1 files changed, 145 insertions, 0 deletions
diff --git a/deps/v8/build/config/merge_for_jumbo.py b/deps/v8/build/config/merge_for_jumbo.py
new file mode 100755
index 0000000000..6d037a80eb
--- /dev/null
+++ b/deps/v8/build/config/merge_for_jumbo.py
@@ -0,0 +1,145 @@
+#!/usr/bin/env python
+#
+# Copyright 2016 The Chromium Authors. All rights reserved.
+# Use of this source code is governed by a BSD-style license that can be
+# found in the LICENSE file.
+
+"""This script creates a "jumbo" file which merges all incoming files
+for compiling.
+
+"""
+
+from __future__ import print_function
+from __future__ import unicode_literals
+
+import argparse
+import hashlib
+import io
+import os
+
+def cut_ranges(boundaries):
+  # Given an increasing sequence of boundary indices, generate a sequence of
+  # non-overlapping ranges. The total range is inclusive of the first index
+  # and exclusive of the last index from the given sequence.
+  for start, stop in zip(boundaries, boundaries[1:]):
+    yield range(start, stop)
+
+
+def generate_chunk_stops(inputs, output_count, smart_merge=True):
+  # Note: In the comments below, unique numeric labels are assigned to files.
+  #       Consider them as the sorted rank of the hash of each file path.
+  # Simple jumbo chunking generates uniformly sized chunks with the ceiling of:
+  # (output_index + 1) * input_count / output_count
+  input_count = len(inputs)
+  stops = [((i + 1) * input_count + output_count - 1) // output_count
+           for i in range(output_count)]
+  # This is disruptive at times because file insertions and removals can
+  # invalidate many chunks as all files are offset by one.
+  # For example, say we have 12 files in 4 uniformly sized chunks:
+  # 9, 4, 0; 7,  1, 11;  5, 10, 2; 6, 3, 8
+  # If we delete the first file we get:
+  # 4, 0, 7; 1, 11,  5; 10,  2, 6; 3, 8
+  # All of the chunks have new sets of inputs.
+
+  # With path-aware chunking, we start with the uniformly sized chunks:
+  # 9, 4, 0; 7,  1, 11;  5, 10, 2; 6, 3, 8
+  # First we find the smallest rank in each of the chunks.

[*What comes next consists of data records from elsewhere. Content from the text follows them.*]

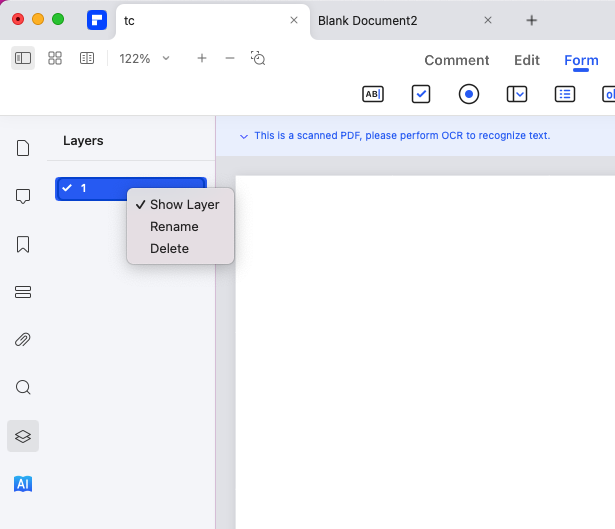Open the page thumbnails sidebar icon
Image resolution: width=615 pixels, height=529 pixels.
pos(23,148)
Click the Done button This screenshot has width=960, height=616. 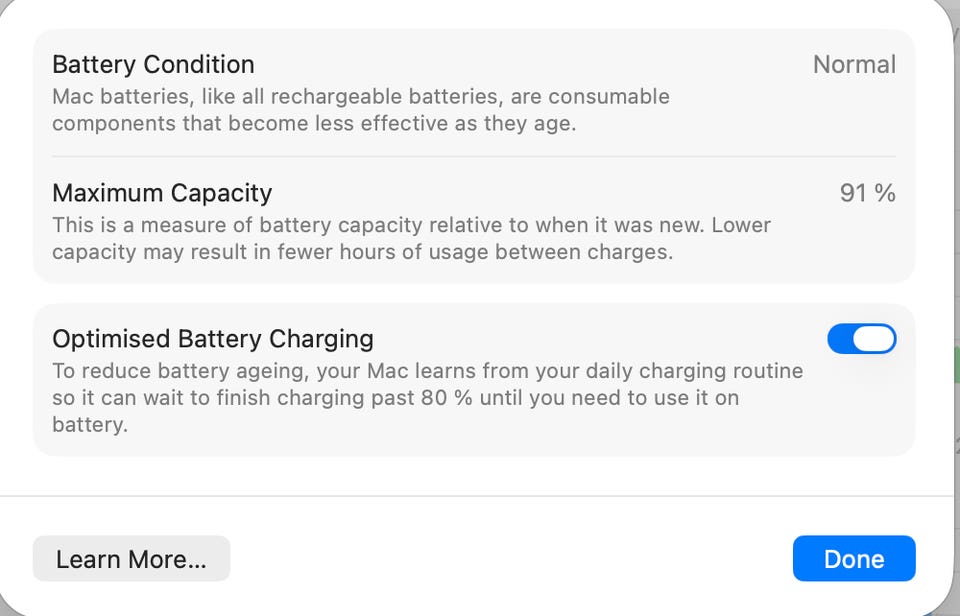click(x=853, y=559)
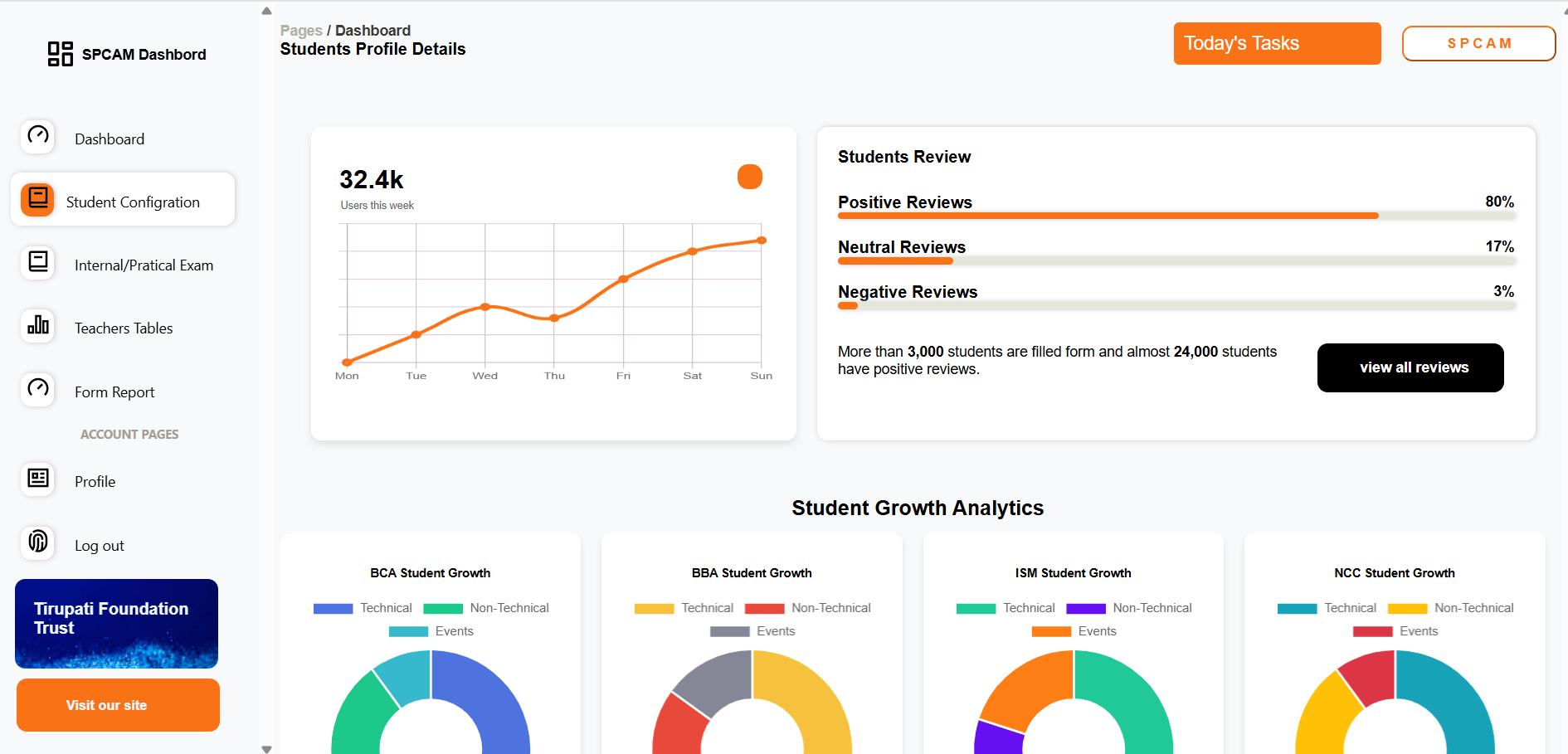
Task: Toggle Technical legend in NCC Student Growth
Action: coord(1327,608)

Their indices are
+  # stored in the |centers| list and in this example the ranks would be:
+  # 0, 1, 2, 3
+  # Then we find the largest rank between the centers. Their indices are stored
+  # in the |stops| list and in this example the ranks would be:
+  # 7, 11, 6
+  # These files mark the boundaries between chunks and these boundary files are
+  # often maintained even as files are added or deleted.

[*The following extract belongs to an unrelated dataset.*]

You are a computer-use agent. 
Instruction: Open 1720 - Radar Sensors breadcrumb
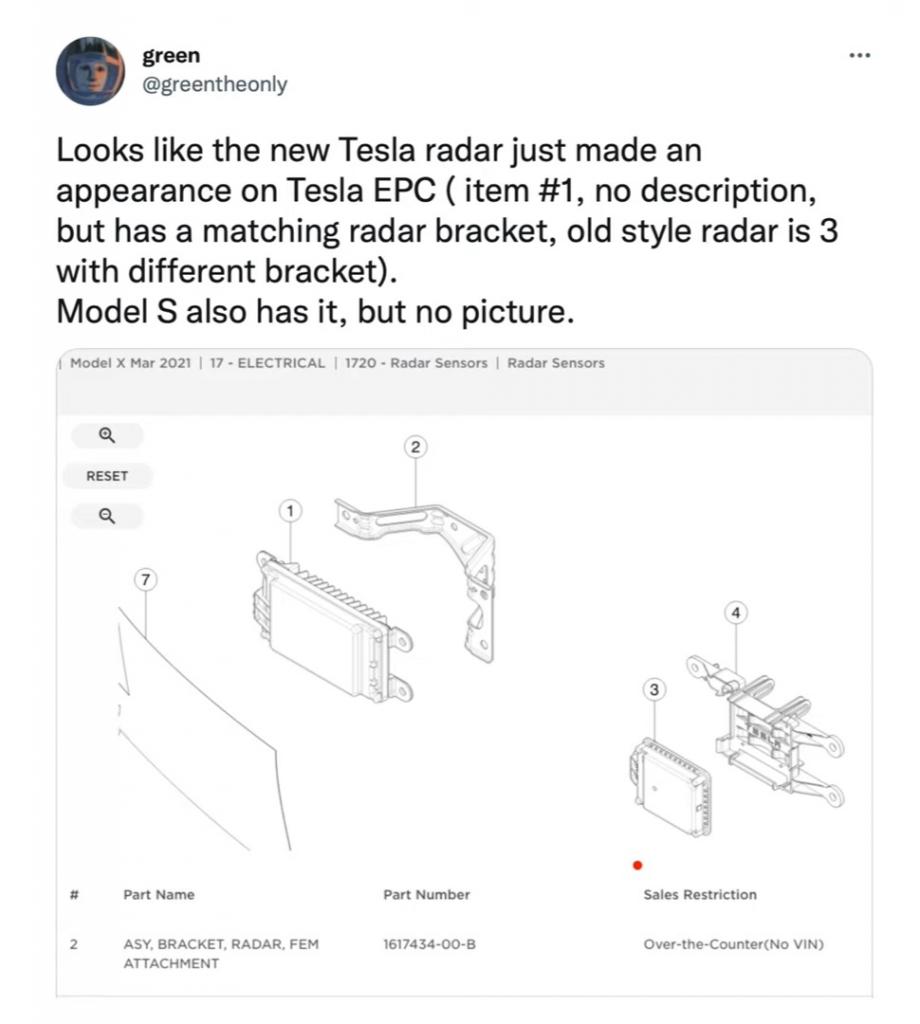tap(416, 363)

+  # In this example, 7, 11, and 6 are the first files in each chunk:
+  # 9, 4, 0; 7,  1; 11,  5, 10, 2; 6, 3, 8
+  # If we delete the first file and repeat the process we get:
+  # 4, 0; 7, 1; 11,  5, 10,  2; 6, 3, 8
+  # Only the first chunk has a new set of inputs.
+  if smart_merge:
+    # Starting with the simple chunks, every file is assigned a rank.
+    # This requires a hash function that is stable across runs.
+    hasher = lambda n: hashlib.md5(inputs[n].encode()).hexdigest()
+    # In each chunk there is a key file with lowest rank; mark them.
+    # Note that they will not easily change.
+    centers = [min(indices, key=hasher) for indices in cut_ranges([0] + stops)]
+    # Between each pair of key files there is a file with highest rank.
+    # Mark these to be used as border files. They also will not easily change.
+    # Forget the inital chunks and create new chunks by splitting the list at
+    # every border file.
+    stops = [max(indices, key=hasher) for indices in cut_ranges(centers)]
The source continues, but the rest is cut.